Fuel Economy and Resale Value
Observed Fuel Economy:
EPA estimates for the Macan S are 19 mpg combined (17 city/23 highway). We averaged 17.3 mpg over 20,837 miles. Our best single tank was 23.9 mpg, and the farthest we traveled on a single tank was 422 miles.

2015 Porsche Macan S

Resale and Depreciation:
We purchased the Macan for $62,365. After one year and 20,837 miles, Edmunds' TMV® calculator valued the SUV at $49,411 based on a private-party sale. Our first step in the sales process is an offer to Edmunds employees. The Macan didn't make it beyond that. We sold it just a few days after hanging up the "For Sale" sign.

Summing Up
Pros: As close to a "sport" utility vehicle as you're ever going to find, top-notch interior materials, outstanding seats, responsive automatic transmission, refined ride quality even with 20-inch wheels and tires, 400-plus-mile range on a tank, strong resale value.

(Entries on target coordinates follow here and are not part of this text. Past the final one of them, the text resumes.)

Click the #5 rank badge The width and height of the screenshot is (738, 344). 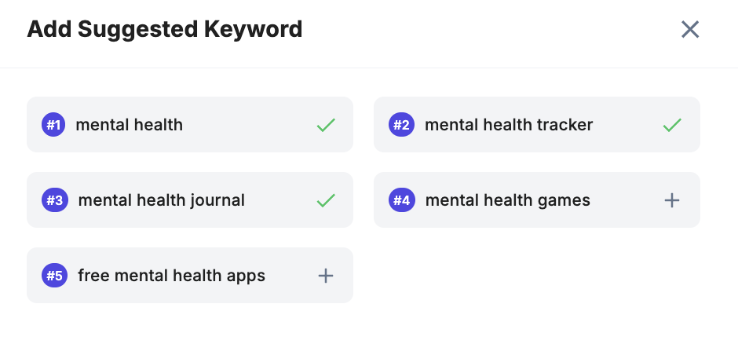coord(53,276)
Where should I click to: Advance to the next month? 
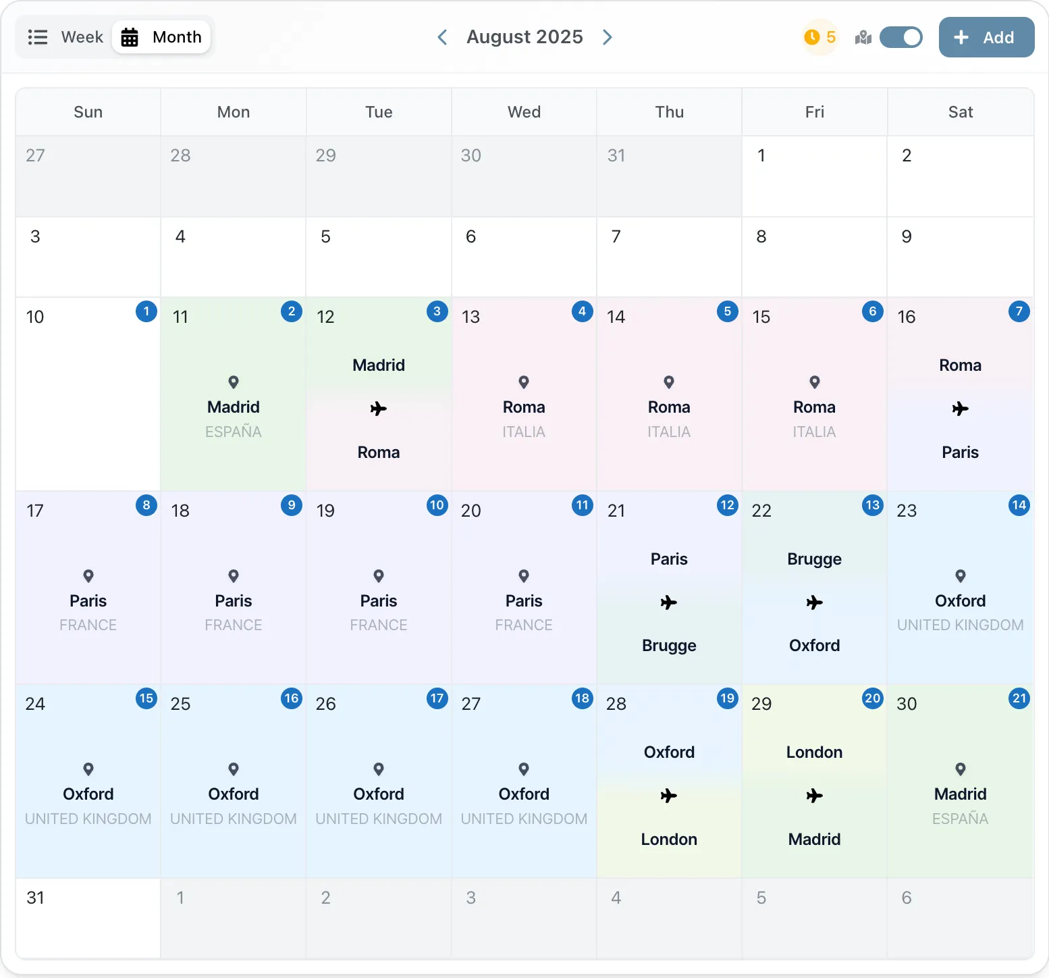coord(608,37)
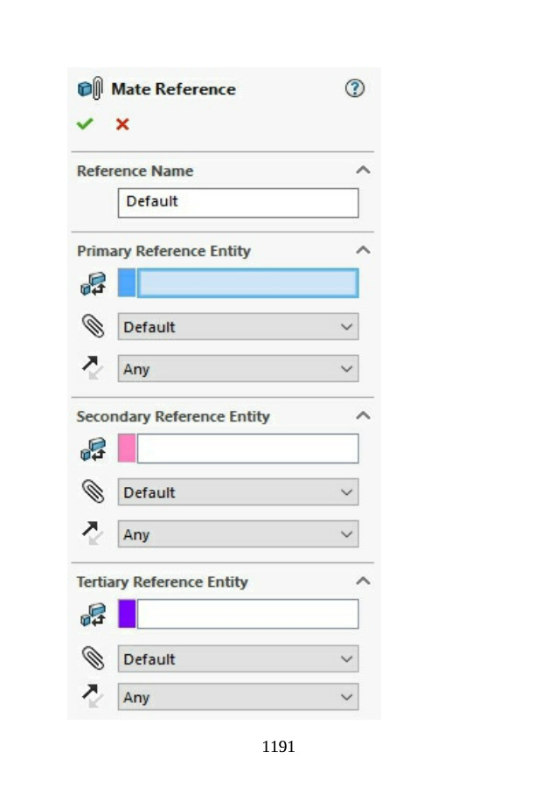This screenshot has height=787, width=556.
Task: Open the Primary mate type Default dropdown
Action: pyautogui.click(x=238, y=327)
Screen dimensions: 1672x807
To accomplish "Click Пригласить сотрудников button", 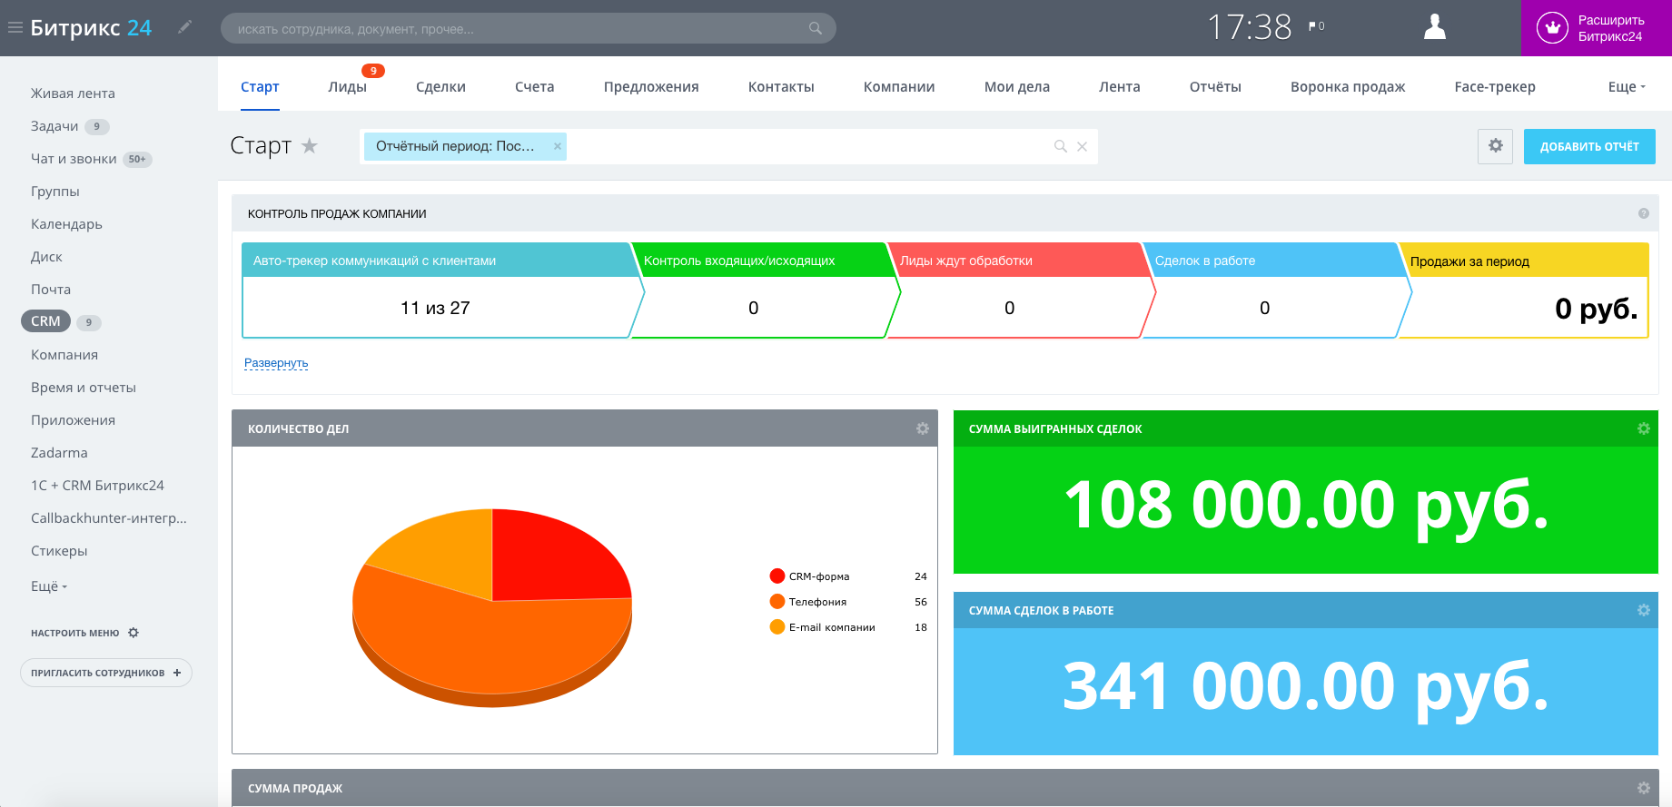I will click(x=105, y=673).
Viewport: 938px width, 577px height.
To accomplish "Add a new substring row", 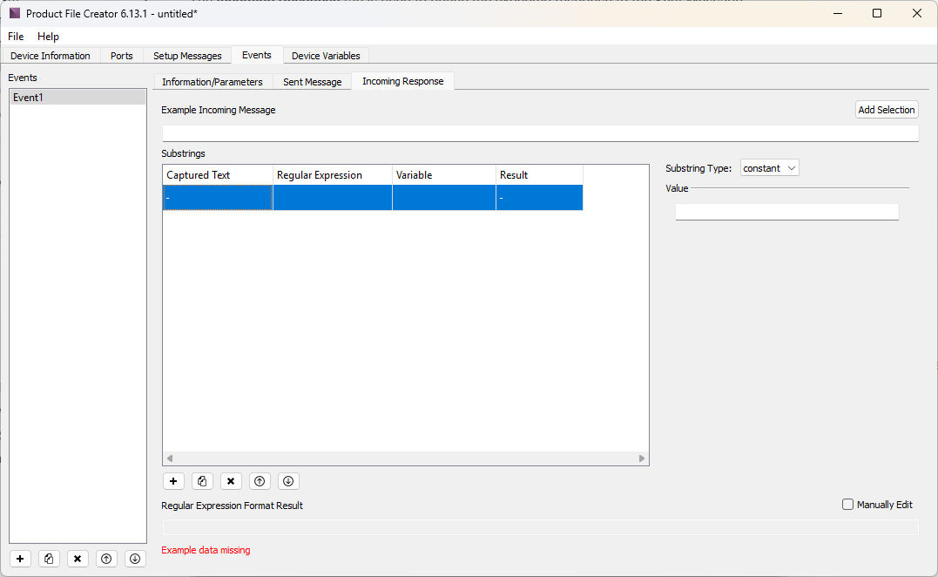I will point(173,481).
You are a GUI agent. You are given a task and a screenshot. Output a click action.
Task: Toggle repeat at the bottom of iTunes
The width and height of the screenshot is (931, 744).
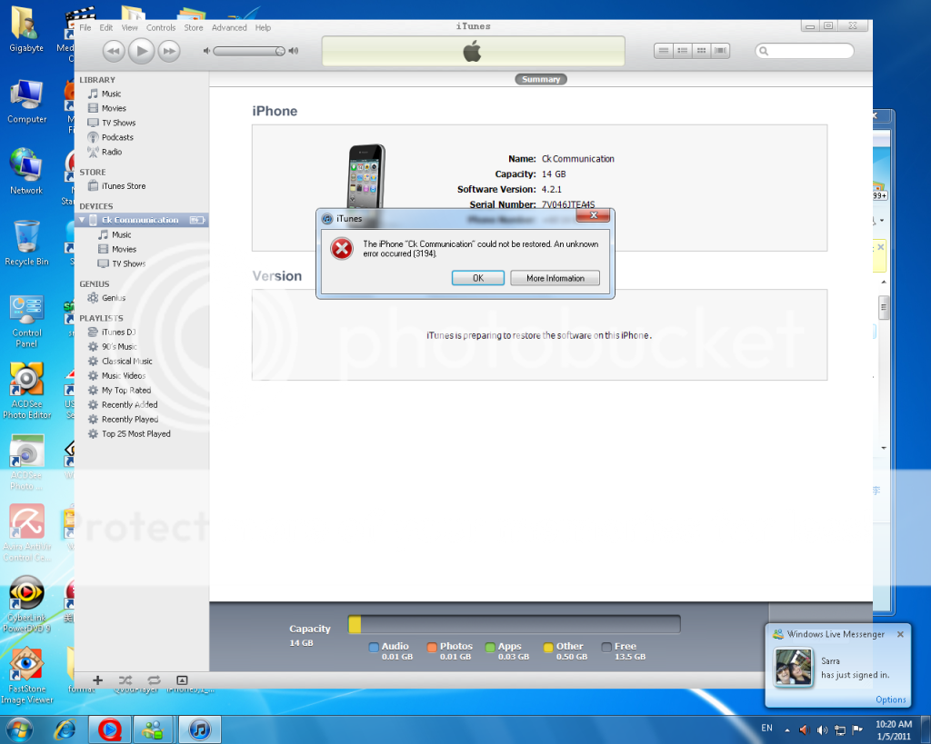point(154,680)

Cons: Routine maintenance averaged $500 per visit, limited rear passenger room, cargo area doesn't take kindly to taller items, rough stop-start system.

Bottom Line: The Porsche Macan combines the feel of a sports car with the body of an SUV better than anything else on the road. If you can deal with the limited space in back, and the steep sticker price, buy one. You won't be disappointed.

Total Body Repair Costs: None
Total Routine Maintenance Costs: $1,085.49 (over 12 months)
Additional Maintenance Costs: $30 to patch a tire
Warranty Repairs: Replace front parking aid sensor, PCM update, adjust front door gap, add protective film to rear door sill, replace roof console, reprogram PDK, reprogram DME.
Non-Warranty Repairs: None
Scheduled Dealer Visits: 2
Unscheduled Dealer Visits: 2 to remedy an oversensitive motion alarm.
Days Out of Service: 1 overnight stay required for 20K service.
Breakdowns Stranding Driver: None
Best Fuel Economy: 23.9 mpg
Worst Fuel Economy: 11.2 mpg
Average Fuel Economy: 17.3 mpg
True Market Value at service end: $49,411 (private-party sale)
What it Sold for: $49,411
Depreciation: $12,954 (21% of paid price)
Final Odometer Reading: 20,837 miles

Edmunds purchased this vehicle for the purposes of evaluation.